Die härtesten Vertreter der Zunft stehen im Tor. Ihnen sausen Geschoss gewordene Bälle aus drei, vier Metern Entfernung mit über 100 km/h um die Ohren. Sie stürzen sich darauf, um mit Arm und Rumpf und Kopf und Bein noch abzuhalten, was abzuhalten ist. 40 bis 50 Mal pro Spiel setzen sie sich dieser Belastung aus und muten ihrem Körper zu, was sonst nur Baseballkeulen oder Golfschläger aushalten. Leistung bemisst sich in blauen Flecken. Das sind Heldenmale vergangener Epochen. Kein Handballtorwart taugt zum Fernsehstar. Feldspieler nicht viel mehr. Auswahltrainer Heiner Brand ist zwar ein ausgewiesener Fachmann. Auch trägt er einen Bart wie weiland Jon Tiriac. Anders als der schillernde Rumäne schweigt Brand jedoch emphatisch.

Das wird sich auch während der am 25. Januar beginnenden Europameisterschaft der Männer in Schweden nicht ändern. Das deutsche Team gehört nach EM-Bronze 98 und einem stark gespielten, aber unglücklich verlorenen Olympia-Turnier (Platz 5) zu den Medaillen-Favoriten. Die Mannschaft ist ausgeglichen besetzt und gereift. Zwar hat sie es in ihrer Vorrundengruppe mit Weltmeister Frankreich, Ex-Champion Jugoslawien und Kroatien zu tun, aber an guten Tagen kann sie jedes Team bezwingen.
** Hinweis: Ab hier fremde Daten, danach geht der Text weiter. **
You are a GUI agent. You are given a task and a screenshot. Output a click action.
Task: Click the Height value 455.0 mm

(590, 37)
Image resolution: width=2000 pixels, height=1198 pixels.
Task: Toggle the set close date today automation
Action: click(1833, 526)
Vermutlich geschieht dies unter weitgehendem Ausschluss der Öffentlichkeit. Das DSF wird die Spiele zwar übertragen. Über den Kreis der Eingeweihten wird aber wahrscheinlich nur das Engagement von Stefan Kretzschmar hinausdringen.

Der gebürtige Leipziger ist der einzige deutsche Handballstar. Das ist er nicht wegen seiner Leistungen, obgleich er zu den stärksten Linksaußen gehört. Kretzschmar machte als Handball-Punk Furore. Mehr als ein Dutzend Tattoos zieren seine Haut. Gesicht und Ohren sind abgeklebt wegen diverser Piercings. Er galt als undiszipliniert, als enfant terrible. Er zog durch Fernsehstudios, von Harald Schmidt zu Thomas Gottschalk, von Liebe Sünde zu Veronas Welt. ARTE drehte eine Reportage über ihn, ebenso der Kinderkanal. Auf MTV moderierte Kretzschmar eine eigene Sendung. Abgesetzt wurde sie am 10. September 2001. Der Zusammenhang zum Folgetag harrt der Aufklärung. Sein Liebesleben kaum. Abgesehen von der Beckersaga hat keine Beziehung mehr oder minder aktiver Spitzensportler eine größere Publizität erhalten als die Liaison von Kretzschmar und "Franzi" van Almsick. Man wird sehen, wie oft die Kamera die Schwimmerin im Publikum sucht und wie oft sie dem Ball folgt.